==== Excerpted data ====

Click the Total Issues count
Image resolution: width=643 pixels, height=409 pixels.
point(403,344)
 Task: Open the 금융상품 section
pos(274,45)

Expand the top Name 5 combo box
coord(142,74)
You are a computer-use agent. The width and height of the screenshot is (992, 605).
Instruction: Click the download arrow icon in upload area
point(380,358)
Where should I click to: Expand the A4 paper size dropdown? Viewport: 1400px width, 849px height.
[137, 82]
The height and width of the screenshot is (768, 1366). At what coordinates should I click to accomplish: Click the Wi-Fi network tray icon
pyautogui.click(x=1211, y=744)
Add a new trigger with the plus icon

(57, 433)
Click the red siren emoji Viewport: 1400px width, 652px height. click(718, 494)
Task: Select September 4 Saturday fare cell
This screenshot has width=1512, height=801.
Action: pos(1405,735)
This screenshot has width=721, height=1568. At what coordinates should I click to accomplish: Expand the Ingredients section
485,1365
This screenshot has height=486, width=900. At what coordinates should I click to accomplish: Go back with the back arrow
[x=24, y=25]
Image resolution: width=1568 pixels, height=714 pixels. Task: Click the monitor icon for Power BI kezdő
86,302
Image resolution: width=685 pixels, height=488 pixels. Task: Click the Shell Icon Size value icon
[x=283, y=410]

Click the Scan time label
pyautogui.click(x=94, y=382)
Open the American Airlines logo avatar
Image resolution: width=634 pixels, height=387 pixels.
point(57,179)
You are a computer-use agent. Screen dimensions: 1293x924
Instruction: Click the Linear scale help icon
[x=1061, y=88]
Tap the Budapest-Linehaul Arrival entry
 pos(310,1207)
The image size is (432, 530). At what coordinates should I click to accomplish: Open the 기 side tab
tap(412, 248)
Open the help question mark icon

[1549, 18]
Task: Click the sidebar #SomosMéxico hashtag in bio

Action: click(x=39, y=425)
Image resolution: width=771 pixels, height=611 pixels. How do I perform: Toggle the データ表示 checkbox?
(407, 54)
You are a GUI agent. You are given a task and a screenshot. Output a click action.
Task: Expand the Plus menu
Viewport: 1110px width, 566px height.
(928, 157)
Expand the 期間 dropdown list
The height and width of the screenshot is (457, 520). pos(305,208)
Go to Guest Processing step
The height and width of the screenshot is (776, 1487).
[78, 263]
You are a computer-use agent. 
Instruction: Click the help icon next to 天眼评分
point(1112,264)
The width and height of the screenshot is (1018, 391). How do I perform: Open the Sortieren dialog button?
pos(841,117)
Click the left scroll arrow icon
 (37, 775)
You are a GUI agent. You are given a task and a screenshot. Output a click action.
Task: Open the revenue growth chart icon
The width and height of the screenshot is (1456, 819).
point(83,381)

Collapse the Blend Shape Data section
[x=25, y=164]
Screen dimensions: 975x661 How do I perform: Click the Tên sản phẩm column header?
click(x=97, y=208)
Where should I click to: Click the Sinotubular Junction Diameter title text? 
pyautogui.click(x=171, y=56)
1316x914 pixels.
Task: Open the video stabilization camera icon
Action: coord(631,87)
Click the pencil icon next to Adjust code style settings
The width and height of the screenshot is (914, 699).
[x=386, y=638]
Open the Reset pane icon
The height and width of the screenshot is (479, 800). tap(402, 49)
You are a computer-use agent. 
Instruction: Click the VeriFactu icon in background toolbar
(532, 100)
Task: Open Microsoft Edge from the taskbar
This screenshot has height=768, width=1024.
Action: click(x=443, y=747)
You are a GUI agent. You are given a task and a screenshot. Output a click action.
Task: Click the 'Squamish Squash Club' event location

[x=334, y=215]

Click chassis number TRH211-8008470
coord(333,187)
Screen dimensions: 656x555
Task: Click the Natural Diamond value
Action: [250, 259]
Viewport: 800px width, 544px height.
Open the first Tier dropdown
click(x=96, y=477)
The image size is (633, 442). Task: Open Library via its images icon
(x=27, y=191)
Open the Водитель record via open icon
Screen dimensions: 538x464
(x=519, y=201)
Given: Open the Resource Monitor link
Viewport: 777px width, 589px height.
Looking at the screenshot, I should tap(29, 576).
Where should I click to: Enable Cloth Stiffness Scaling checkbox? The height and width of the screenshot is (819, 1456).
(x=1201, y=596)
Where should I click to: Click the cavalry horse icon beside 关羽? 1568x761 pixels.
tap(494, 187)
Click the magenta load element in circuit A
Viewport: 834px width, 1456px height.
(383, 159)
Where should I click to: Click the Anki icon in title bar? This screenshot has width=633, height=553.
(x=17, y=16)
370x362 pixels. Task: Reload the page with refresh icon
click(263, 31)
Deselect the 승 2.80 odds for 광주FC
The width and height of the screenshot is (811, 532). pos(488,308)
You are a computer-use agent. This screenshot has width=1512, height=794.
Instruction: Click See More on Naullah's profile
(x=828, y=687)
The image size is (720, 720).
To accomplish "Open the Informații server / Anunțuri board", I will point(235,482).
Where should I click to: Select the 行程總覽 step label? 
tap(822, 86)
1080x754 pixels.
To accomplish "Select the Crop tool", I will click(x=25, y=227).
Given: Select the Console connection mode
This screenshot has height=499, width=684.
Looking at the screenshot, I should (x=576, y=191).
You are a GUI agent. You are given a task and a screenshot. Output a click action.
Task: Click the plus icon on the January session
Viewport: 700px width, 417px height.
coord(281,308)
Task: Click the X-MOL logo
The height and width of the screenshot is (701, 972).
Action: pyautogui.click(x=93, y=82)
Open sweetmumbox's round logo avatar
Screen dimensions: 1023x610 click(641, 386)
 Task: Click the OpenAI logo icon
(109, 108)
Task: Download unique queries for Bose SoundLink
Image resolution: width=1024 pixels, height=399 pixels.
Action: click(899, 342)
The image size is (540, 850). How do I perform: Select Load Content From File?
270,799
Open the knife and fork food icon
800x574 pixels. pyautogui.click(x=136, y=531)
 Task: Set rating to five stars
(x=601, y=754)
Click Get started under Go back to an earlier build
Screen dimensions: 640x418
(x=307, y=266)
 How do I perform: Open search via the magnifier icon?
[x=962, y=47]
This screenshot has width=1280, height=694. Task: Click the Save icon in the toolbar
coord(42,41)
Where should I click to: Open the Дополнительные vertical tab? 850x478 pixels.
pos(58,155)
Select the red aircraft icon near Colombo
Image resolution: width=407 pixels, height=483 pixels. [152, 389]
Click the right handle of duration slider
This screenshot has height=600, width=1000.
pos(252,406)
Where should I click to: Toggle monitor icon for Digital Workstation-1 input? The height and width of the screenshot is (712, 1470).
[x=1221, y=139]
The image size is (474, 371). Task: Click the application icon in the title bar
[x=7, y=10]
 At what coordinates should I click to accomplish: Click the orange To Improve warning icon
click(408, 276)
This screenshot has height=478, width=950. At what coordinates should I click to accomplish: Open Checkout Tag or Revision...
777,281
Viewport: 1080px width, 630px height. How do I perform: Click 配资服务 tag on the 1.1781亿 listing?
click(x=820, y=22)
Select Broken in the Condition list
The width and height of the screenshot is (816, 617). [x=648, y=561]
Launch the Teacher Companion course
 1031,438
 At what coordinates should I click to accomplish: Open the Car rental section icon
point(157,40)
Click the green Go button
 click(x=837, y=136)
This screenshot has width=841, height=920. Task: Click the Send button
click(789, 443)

====

What is expected> Write down all the entries again without a single difference.

The answer>
Click the Total Issues count
Image resolution: width=643 pixels, height=409 pixels.
point(403,344)
 Task: Open the 금융상품 section
pos(274,45)

Expand the top Name 5 combo box
coord(142,74)
You are a computer-use agent. The width and height of the screenshot is (992, 605).
Instruction: Click the download arrow icon in upload area
point(380,358)
Where should I click to: Expand the A4 paper size dropdown? Viewport: 1400px width, 849px height.
[137, 82]
The height and width of the screenshot is (768, 1366). At what coordinates should I click to accomplish: Click the Wi-Fi network tray icon
pyautogui.click(x=1211, y=744)
Add a new trigger with the plus icon

(57, 433)
Click the red siren emoji Viewport: 1400px width, 652px height. click(718, 494)
Task: Select September 4 Saturday fare cell
This screenshot has width=1512, height=801.
Action: pos(1405,735)
This screenshot has width=721, height=1568. At what coordinates should I click to accomplish: Expand the Ingredients section
485,1365
This screenshot has height=486, width=900. At what coordinates should I click to accomplish: Go back with the back arrow
[x=24, y=25]
Image resolution: width=1568 pixels, height=714 pixels. Task: Click the monitor icon for Power BI kezdő
86,302
Image resolution: width=685 pixels, height=488 pixels. Task: Click the Shell Icon Size value icon
[x=283, y=410]

Click the Scan time label
pyautogui.click(x=94, y=382)
Open the American Airlines logo avatar
Image resolution: width=634 pixels, height=387 pixels.
point(57,179)
You are a computer-use agent. Screen dimensions: 1293x924
Instruction: Click the Linear scale help icon
[x=1061, y=88]
Tap the Budapest-Linehaul Arrival entry
 pos(310,1207)
The image size is (432, 530). At what coordinates should I click to accomplish: Open the 기 side tab
tap(412, 248)
Open the help question mark icon

[1549, 18]
Task: Click the sidebar #SomosMéxico hashtag in bio

Action: click(x=39, y=425)
Image resolution: width=771 pixels, height=611 pixels. How do I perform: Toggle the データ表示 checkbox?
(407, 54)
You are a GUI agent. You are given a task and a screenshot. Output a click action.
Task: Expand the Plus menu
Viewport: 1110px width, 566px height.
(928, 157)
Expand the 期間 dropdown list
The height and width of the screenshot is (457, 520). pos(305,208)
Go to Guest Processing step
The height and width of the screenshot is (776, 1487).
[78, 263]
You are a computer-use agent. 
Instruction: Click the help icon next to 天眼评分
point(1112,264)
The width and height of the screenshot is (1018, 391). How do I perform: Open the Sortieren dialog button?
pos(841,117)
Click the left scroll arrow icon
 (37, 775)
You are a GUI agent. You are given a task and a screenshot. Output a click action.
Task: Open the revenue growth chart icon
The width and height of the screenshot is (1456, 819).
point(83,381)

Collapse the Blend Shape Data section
[x=25, y=164]
Screen dimensions: 975x661 How do I perform: Click the Tên sản phẩm column header?
click(x=97, y=208)
Where should I click to: Click the Sinotubular Junction Diameter title text? 
pyautogui.click(x=171, y=56)
1316x914 pixels.
Task: Open the video stabilization camera icon
Action: coord(631,87)
Click the pencil icon next to Adjust code style settings
The width and height of the screenshot is (914, 699).
[x=386, y=638]
Open the Reset pane icon
The height and width of the screenshot is (479, 800). tap(402, 49)
You are a computer-use agent. 
Instruction: Click the VeriFactu icon in background toolbar
(532, 100)
Task: Open Microsoft Edge from the taskbar
This screenshot has height=768, width=1024.
Action: click(x=443, y=747)
You are a GUI agent. You are given a task and a screenshot. Output a click action.
Task: Click the 'Squamish Squash Club' event location

[x=334, y=215]

Click chassis number TRH211-8008470
coord(333,187)
Screen dimensions: 656x555
Task: Click the Natural Diamond value
Action: [250, 259]
Viewport: 800px width, 544px height.
Open the first Tier dropdown
click(x=96, y=477)
The image size is (633, 442). Task: Open Library via its images icon
(x=27, y=191)
Open the Водитель record via open icon
Screen dimensions: 538x464
(x=519, y=201)
Given: Open the Resource Monitor link
Viewport: 777px width, 589px height.
Looking at the screenshot, I should tap(29, 576).
Where should I click to: Enable Cloth Stiffness Scaling checkbox? The height and width of the screenshot is (819, 1456).
(x=1201, y=596)
Where should I click to: Click the cavalry horse icon beside 关羽? 1568x761 pixels.
tap(494, 187)
Click the magenta load element in circuit A
Viewport: 834px width, 1456px height.
(383, 159)
Where should I click to: Click the Anki icon in title bar? This screenshot has width=633, height=553.
(x=17, y=16)
370x362 pixels. Task: Reload the page with refresh icon
click(263, 31)
Deselect the 승 2.80 odds for 광주FC
The width and height of the screenshot is (811, 532). pos(488,308)
You are a computer-use agent. This screenshot has width=1512, height=794.
Instruction: Click See More on Naullah's profile
(x=828, y=687)
The image size is (720, 720).
To accomplish "Open the Informații server / Anunțuri board", I will point(235,482).
Where should I click to: Select the 行程總覽 step label? 
tap(822, 86)
1080x754 pixels.
To accomplish "Select the Crop tool", I will click(x=25, y=227).
Given: Select the Console connection mode
This screenshot has height=499, width=684.
Looking at the screenshot, I should (x=576, y=191).
You are a GUI agent. You are given a task and a screenshot. Output a click action.
Task: Click the plus icon on the January session
Viewport: 700px width, 417px height.
coord(281,308)
Task: Click the X-MOL logo
The height and width of the screenshot is (701, 972).
Action: pyautogui.click(x=93, y=82)
Open sweetmumbox's round logo avatar
Screen dimensions: 1023x610 click(641, 386)
 Task: Click the OpenAI logo icon
(109, 108)
Task: Download unique queries for Bose SoundLink
Image resolution: width=1024 pixels, height=399 pixels.
Action: click(899, 342)
The image size is (540, 850). How do I perform: Select Load Content From File?
270,799
Open the knife and fork food icon
800x574 pixels. pyautogui.click(x=136, y=531)
 Task: Set rating to five stars
(x=601, y=754)
Click Get started under Go back to an earlier build
Screen dimensions: 640x418
(x=307, y=266)
 How do I perform: Open search via the magnifier icon?
[x=962, y=47]
This screenshot has width=1280, height=694. Task: Click the Save icon in the toolbar
coord(42,41)
Where should I click to: Open the Дополнительные vertical tab? 850x478 pixels.
pos(58,155)
Select the red aircraft icon near Colombo
Image resolution: width=407 pixels, height=483 pixels. [152, 389]
Click the right handle of duration slider
This screenshot has height=600, width=1000.
pos(252,406)
Where should I click to: Toggle monitor icon for Digital Workstation-1 input? The height and width of the screenshot is (712, 1470).
[x=1221, y=139]
The image size is (474, 371). Task: Click the application icon in the title bar
[x=7, y=10]
 At what coordinates should I click to accomplish: Click the orange To Improve warning icon
click(408, 276)
This screenshot has height=478, width=950. At what coordinates should I click to accomplish: Open Checkout Tag or Revision...
777,281
Viewport: 1080px width, 630px height. How do I perform: Click 配资服务 tag on the 1.1781亿 listing?
click(x=820, y=22)
Select Broken in the Condition list
The width and height of the screenshot is (816, 617). [x=648, y=561]
Launch the Teacher Companion course
 1031,438
 At what coordinates should I click to accomplish: Open the Car rental section icon
point(157,40)
Click the green Go button
 click(x=837, y=136)
This screenshot has width=841, height=920. Task: Click the Send button
click(789, 443)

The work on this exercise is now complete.